▶

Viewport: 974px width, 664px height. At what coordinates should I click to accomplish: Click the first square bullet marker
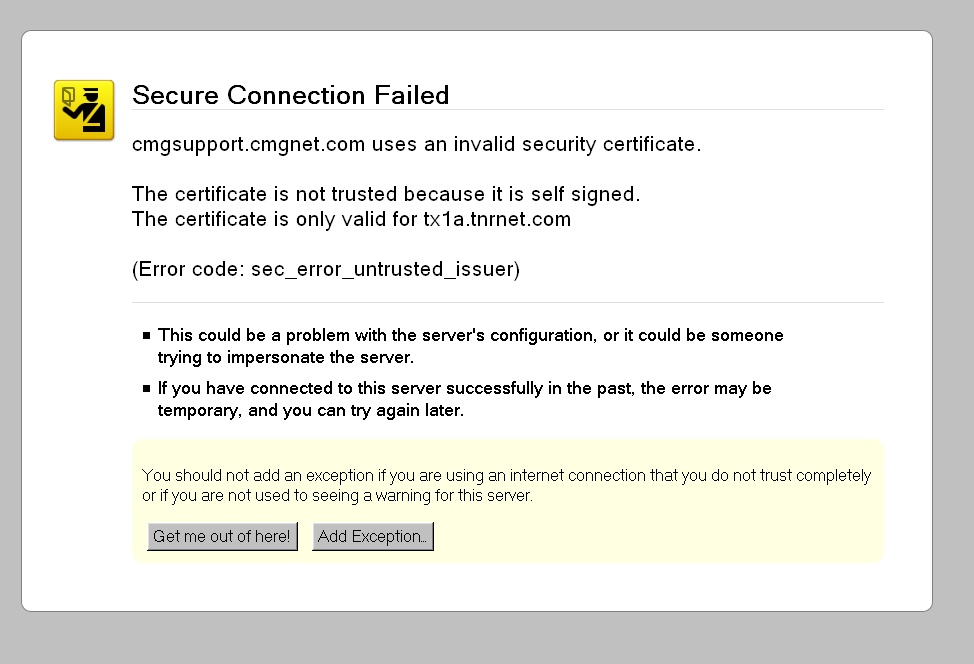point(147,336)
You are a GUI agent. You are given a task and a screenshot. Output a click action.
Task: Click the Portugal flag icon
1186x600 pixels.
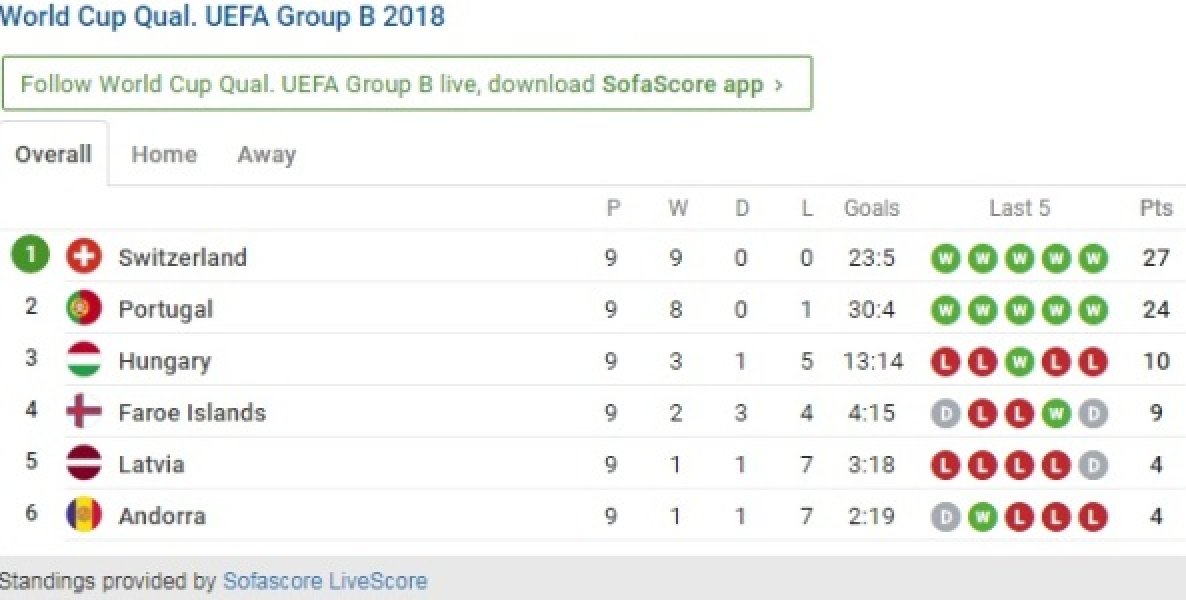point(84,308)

◀

- Assignment -
Reproduce exactly, and only, the lines from the one containing "You are a GUI" through the last line of the records above, both included, leaving out any pictures.

- Problem solution -
You are a GUI agent. You are given a task and a screenshot. Output a click action.
Task: Click the Portugal flag icon
1186x600 pixels.
point(84,308)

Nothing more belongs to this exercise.